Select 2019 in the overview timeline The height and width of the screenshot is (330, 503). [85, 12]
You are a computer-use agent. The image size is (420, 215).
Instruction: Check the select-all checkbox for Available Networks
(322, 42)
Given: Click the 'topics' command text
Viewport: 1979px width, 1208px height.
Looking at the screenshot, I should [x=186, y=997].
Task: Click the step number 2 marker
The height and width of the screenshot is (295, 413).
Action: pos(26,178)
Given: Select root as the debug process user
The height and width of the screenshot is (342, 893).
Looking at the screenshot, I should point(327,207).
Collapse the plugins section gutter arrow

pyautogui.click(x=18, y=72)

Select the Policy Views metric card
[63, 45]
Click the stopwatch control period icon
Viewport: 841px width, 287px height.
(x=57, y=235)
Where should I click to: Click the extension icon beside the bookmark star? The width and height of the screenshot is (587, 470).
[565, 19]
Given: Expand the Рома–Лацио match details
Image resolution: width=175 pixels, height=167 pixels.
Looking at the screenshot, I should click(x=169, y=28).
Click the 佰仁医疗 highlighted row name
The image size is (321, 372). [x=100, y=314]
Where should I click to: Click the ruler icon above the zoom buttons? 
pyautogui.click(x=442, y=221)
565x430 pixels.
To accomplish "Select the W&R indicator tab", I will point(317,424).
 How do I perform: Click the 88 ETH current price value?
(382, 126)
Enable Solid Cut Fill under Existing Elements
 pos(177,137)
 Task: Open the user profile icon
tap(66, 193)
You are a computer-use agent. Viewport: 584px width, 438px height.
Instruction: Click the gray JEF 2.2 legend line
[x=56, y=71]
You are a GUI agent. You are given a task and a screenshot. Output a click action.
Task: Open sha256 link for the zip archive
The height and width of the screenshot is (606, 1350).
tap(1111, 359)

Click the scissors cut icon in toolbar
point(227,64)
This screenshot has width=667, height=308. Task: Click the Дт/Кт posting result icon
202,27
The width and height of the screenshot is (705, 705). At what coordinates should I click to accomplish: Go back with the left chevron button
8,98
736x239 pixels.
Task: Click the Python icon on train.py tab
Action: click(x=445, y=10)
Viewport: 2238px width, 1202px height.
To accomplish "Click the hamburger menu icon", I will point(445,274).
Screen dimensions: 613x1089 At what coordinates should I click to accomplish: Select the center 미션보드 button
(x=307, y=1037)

» ABOUT THIS TASK:
Beginning with the line that contains "You are a computer-use agent. Viewport: 584px", restate word for word each line through the last one in the data, and write nothing more.

» WRITTEN SOLUTION:
You are a computer-use agent. Viewport: 584px width, 438px height.
Instruction: Click the gray JEF 2.2 legend line
[x=56, y=71]
You are a GUI agent. You are given a task and a screenshot. Output a click action.
Task: Open sha256 link for the zip archive
The height and width of the screenshot is (606, 1350).
tap(1111, 359)

Click the scissors cut icon in toolbar
point(227,64)
This screenshot has width=667, height=308. Task: Click the Дт/Кт posting result icon
202,27
The width and height of the screenshot is (705, 705). At what coordinates should I click to accomplish: Go back with the left chevron button
8,98
736x239 pixels.
Task: Click the Python icon on train.py tab
Action: click(x=445, y=10)
Viewport: 2238px width, 1202px height.
To accomplish "Click the hamburger menu icon", I will point(445,274).
Screen dimensions: 613x1089 At what coordinates should I click to accomplish: Select the center 미션보드 button
(x=307, y=1037)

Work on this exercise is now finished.